◆ DATA EXTRACTS
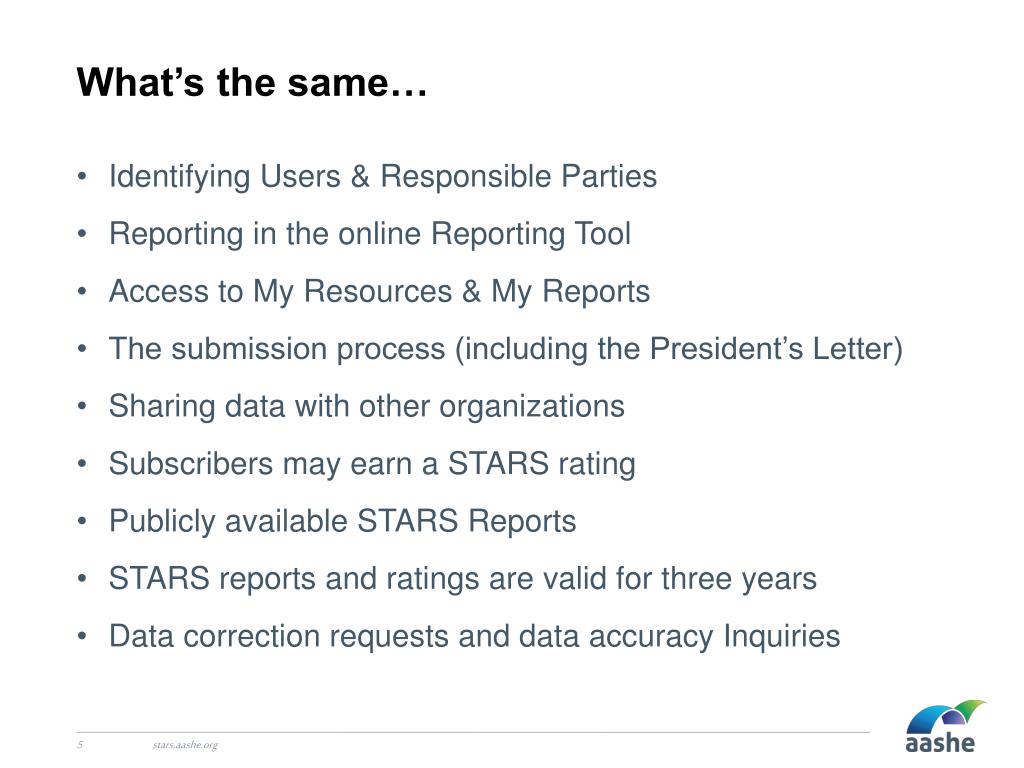Click the green arc of the aashe logo
Viewport: 1024px width, 768px height.
tap(971, 709)
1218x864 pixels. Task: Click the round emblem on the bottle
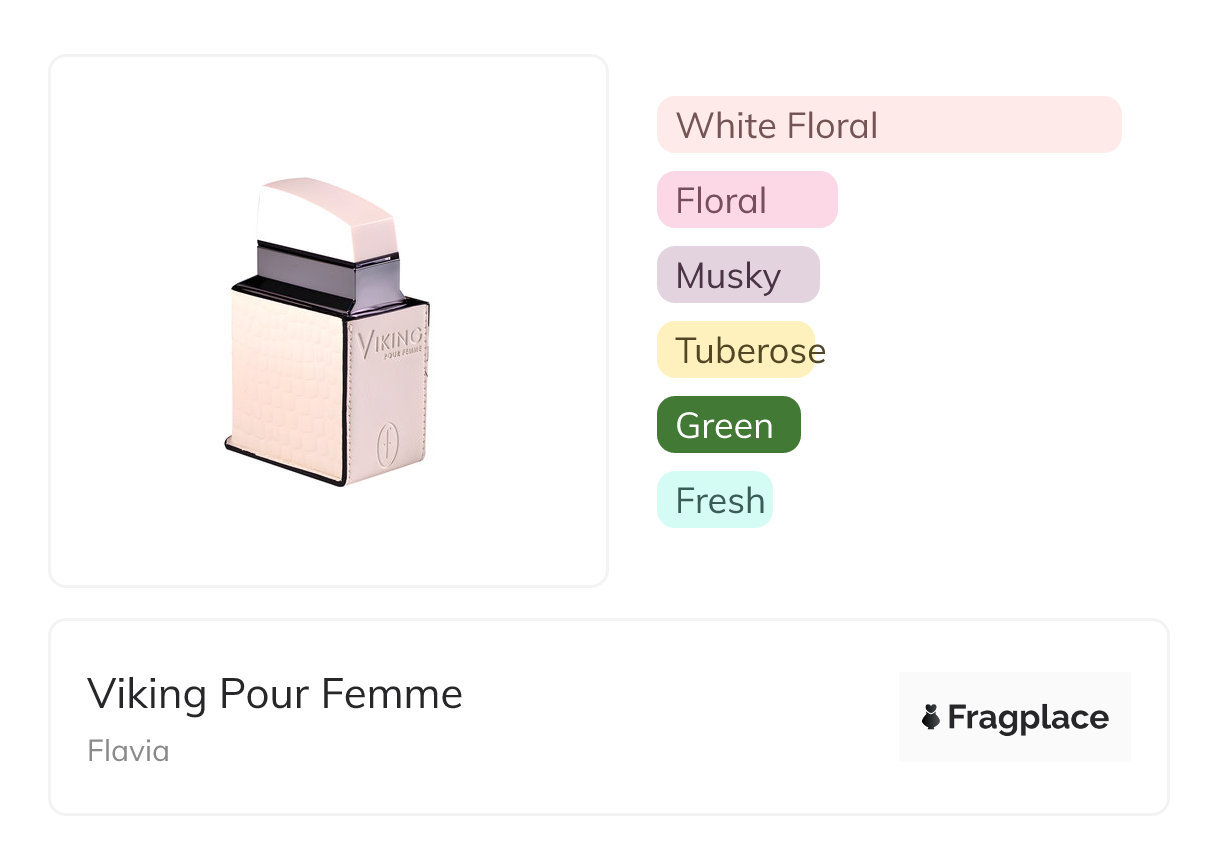(x=386, y=444)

◆ TASK
From the line containing "1218x864 pixels. Task: Click" to the last line of the listing above, transcribe each line exactly, skipping the pictures.

◆ OUTPUT BELOW
1218x864 pixels. Task: Click the round emblem on the bottle
(x=386, y=444)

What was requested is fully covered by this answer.